§ **Data for the task**
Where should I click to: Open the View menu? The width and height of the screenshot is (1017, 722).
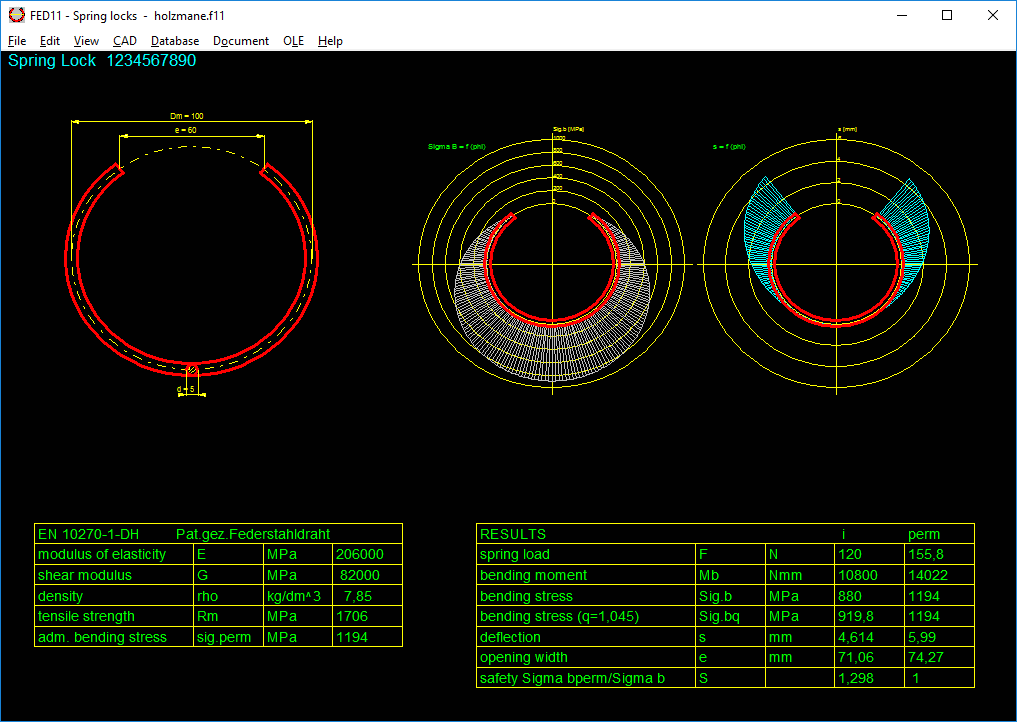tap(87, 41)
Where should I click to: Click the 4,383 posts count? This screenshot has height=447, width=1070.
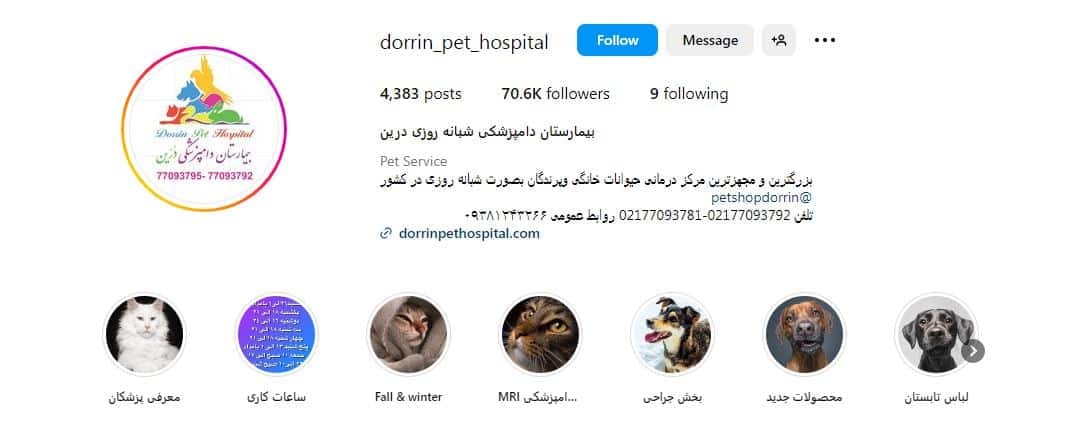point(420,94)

---

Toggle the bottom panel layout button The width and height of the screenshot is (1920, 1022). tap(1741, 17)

==

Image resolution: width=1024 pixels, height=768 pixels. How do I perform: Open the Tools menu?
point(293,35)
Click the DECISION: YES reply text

§ **To do**
Pull out every line from the rows above that contains the word "screenshot".

§ **Answer**
Where should I click to: Open the View menu? The width and height of the screenshot is (1017, 722).
Where should I click to: Click the 4,383 posts count? This screenshot has height=447, width=1070.
Toggle the bottom panel layout button The width and height of the screenshot is (1920, 1022). tap(1741, 17)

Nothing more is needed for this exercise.